**Exercise details**. Of the lines in the data below, write out exactly those from the one holding "Войти, чтобы заказать (17, 942)" through the one holding "Сетевая карта TP-Link", both included.

**Entries supplied**.
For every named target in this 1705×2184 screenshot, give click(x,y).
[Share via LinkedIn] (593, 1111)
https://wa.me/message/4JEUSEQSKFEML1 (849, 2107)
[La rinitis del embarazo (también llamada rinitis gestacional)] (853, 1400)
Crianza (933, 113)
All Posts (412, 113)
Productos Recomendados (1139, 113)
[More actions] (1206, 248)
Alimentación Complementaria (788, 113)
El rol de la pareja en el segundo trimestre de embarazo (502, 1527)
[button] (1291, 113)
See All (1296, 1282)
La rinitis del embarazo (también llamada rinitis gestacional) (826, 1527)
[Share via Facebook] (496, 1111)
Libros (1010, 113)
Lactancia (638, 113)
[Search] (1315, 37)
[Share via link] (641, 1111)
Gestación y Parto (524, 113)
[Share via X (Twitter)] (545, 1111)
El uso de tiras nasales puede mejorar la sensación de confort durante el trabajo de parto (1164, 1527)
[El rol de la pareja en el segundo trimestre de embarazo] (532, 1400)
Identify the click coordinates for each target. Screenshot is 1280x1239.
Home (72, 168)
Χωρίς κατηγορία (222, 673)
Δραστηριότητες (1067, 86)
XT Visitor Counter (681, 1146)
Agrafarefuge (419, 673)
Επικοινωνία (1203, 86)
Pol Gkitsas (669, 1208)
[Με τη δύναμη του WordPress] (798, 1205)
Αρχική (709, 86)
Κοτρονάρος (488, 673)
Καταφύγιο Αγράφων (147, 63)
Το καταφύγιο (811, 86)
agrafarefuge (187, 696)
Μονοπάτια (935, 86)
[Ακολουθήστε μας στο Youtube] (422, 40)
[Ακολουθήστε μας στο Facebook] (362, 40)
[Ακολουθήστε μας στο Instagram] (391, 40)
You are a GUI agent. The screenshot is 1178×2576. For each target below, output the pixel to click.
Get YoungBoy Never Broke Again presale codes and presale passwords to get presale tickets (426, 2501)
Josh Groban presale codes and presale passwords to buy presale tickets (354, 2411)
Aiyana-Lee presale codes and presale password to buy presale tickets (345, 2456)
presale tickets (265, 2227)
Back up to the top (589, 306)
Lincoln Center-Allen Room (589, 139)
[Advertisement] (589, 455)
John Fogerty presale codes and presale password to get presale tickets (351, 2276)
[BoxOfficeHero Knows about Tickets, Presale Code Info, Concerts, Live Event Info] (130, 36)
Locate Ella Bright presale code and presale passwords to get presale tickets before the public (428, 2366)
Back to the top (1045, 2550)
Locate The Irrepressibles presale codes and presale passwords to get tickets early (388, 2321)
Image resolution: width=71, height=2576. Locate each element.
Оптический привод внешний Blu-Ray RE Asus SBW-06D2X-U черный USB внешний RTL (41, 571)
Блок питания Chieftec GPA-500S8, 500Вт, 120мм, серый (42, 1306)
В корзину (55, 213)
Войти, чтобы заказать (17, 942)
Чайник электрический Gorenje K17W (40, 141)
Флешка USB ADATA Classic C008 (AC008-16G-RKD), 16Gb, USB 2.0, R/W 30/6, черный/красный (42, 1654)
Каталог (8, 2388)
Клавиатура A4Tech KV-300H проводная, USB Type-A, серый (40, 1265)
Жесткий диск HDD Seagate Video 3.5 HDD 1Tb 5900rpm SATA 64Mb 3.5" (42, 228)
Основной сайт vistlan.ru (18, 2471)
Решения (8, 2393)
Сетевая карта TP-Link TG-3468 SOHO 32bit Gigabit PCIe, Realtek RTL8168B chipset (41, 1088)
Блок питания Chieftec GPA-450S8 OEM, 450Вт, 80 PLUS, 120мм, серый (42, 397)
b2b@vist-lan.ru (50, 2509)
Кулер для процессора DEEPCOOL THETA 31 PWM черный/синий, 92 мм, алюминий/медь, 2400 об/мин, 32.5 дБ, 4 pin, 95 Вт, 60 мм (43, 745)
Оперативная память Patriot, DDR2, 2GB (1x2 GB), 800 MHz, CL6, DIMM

**Task solution**.
Войти, чтобы заказать (17, 942)
Чайник электрический Gorenje K17W (40, 141)
Флешка USB ADATA Classic C008 (AC008-16G-RKD), 16Gb, USB 2.0, R/W 30/6, черный/красный (42, 1654)
Каталог (8, 2388)
Клавиатура A4Tech KV-300H проводная, USB Type-A, серый (40, 1265)
Жесткий диск HDD Seagate Video 3.5 HDD 1Tb 5900rpm SATA 64Mb 3.5" (42, 228)
Основной сайт vistlan.ru (18, 2471)
Решения (8, 2393)
Сетевая карта TP-Link TG-3468 SOHO 32bit Gigabit PCIe, Realtek RTL8168B chipset (41, 1088)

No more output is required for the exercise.